«Mon cher petit vous êtes absent de ce livre: vous faites trop partie de mon cœur pour que je puisse jamais vous peindre objectivement, vous ne serez jamais un «personnage», vous êtes la meilleure part de l’auteur. Mais quand je pense que bien des années de ma vie ont été passées «du côté de chez Lucien», de la rue de Bellechasse, de Bourg-la-Reine, les mots «le Temps perdu» prennent pour moi bien des sens différents, bien tristes, bien beaux aussi. Puissions-nous un jour le «retrouver». D’ailleurs pour vous qui avez peint la pagode de Chanteloup et les roses de Pâques tout est retrouvé et sera éternellement gardé[5].»
La maison est revendue en 1897 après la mort d'Alphonse Daudet.

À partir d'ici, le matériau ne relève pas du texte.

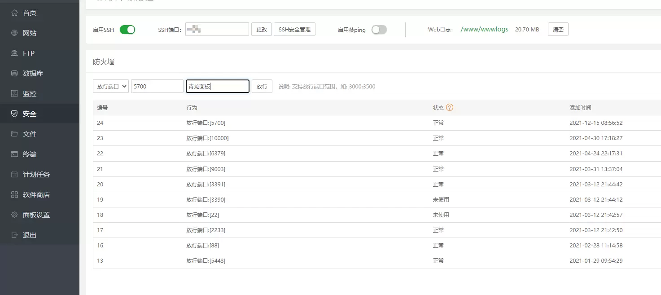Click the globe icon for Websites

pyautogui.click(x=14, y=33)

Elle devient ensuite le foyer des infirmiers d'une institution psychiatrique, l'Eau vive, fondée par Laurent-François de Gouvion-Saint-Cyr, devenue une résidence privée, mais ouverte au public lors de manifestations artistiques, comme le conteur, KPG, organisées par Isabelle Guignard, fille du peintre André Guignard-Mayeur, proche d'Edmond Rigal et J.-J.-J. Rigal.